The amount of capital a bank is willing to lend your business will almost always depend on the value of your assets. They want to see some collateral in case things go south and you’re unable to pay off the loan. Collateral comes in many shapes and forms, but is typically classified as inventory, equipment, or real estate. It’s also possible that a business owner could put up his own home and cars as collateral, though this typically isn’t wise.

4. Too Much Existing Debt

How much existing debt do you have? If you have a ton of debt already attached to your business, it’s highly unlikely that a lender is going to let you continue to over-leverage yourself. This is a huge red flag and most lenders won’t even consider your application if your debt to asset ratio is abnormally high.

Shedding debt is obviously easier said than done, but you should always be on the lookout for opportunities to get rid of existing debt. Contrary to popular belief, paying off debts doesn’t ding your credit score as much as you think.

5. Improper Preparation

Honestly, your failure to secure a loan from a lender may simply be the result of a lack of preparation. The loan application process can be lengthy and you need to provide as much concrete information as you can. Leaving sections blank or not providing numbers to back up claims is a sure-fire way to come up empty. Keep this in mind as you go through this process.

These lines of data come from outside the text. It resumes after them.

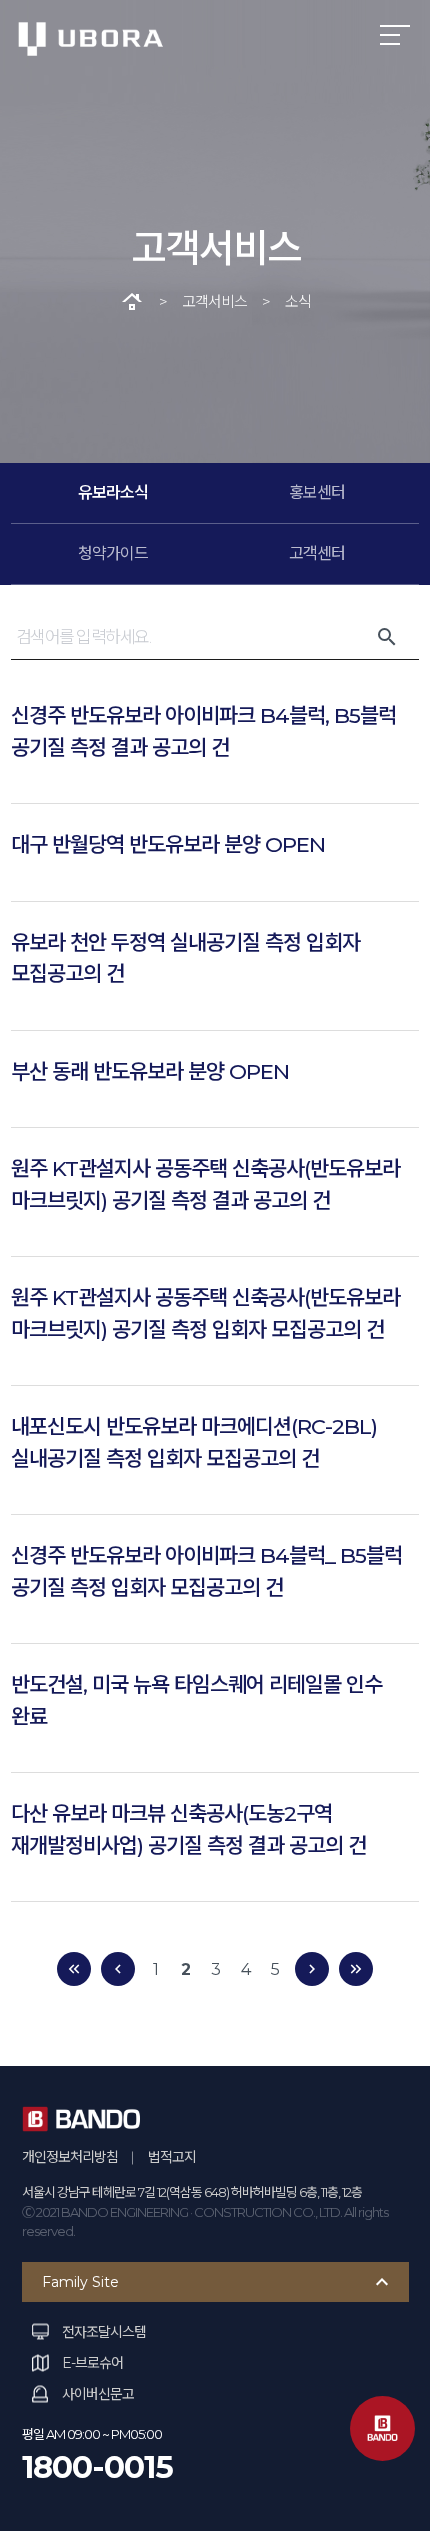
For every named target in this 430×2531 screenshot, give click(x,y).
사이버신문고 (98, 2394)
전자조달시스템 (104, 2332)
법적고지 (172, 2157)
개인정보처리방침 (70, 2157)
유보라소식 (113, 492)
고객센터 (317, 553)
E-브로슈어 (92, 2363)
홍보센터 (317, 492)
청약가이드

Put Yourself in the Lender’s Shoes

When applying for a loan, it’s best to picture your business from the lender’s perspective. If you had no emotional ties to your business and were looking at nothing more than getting a return on your money, would your company be an attractive investment opportunity? Look at all of the factors highlighted above and be honest with yourself. In all likelihood, you’ll find an issue or two that need to be corrected. Take care of these problems and you’ll stand a much greater chance of getting the loan you need.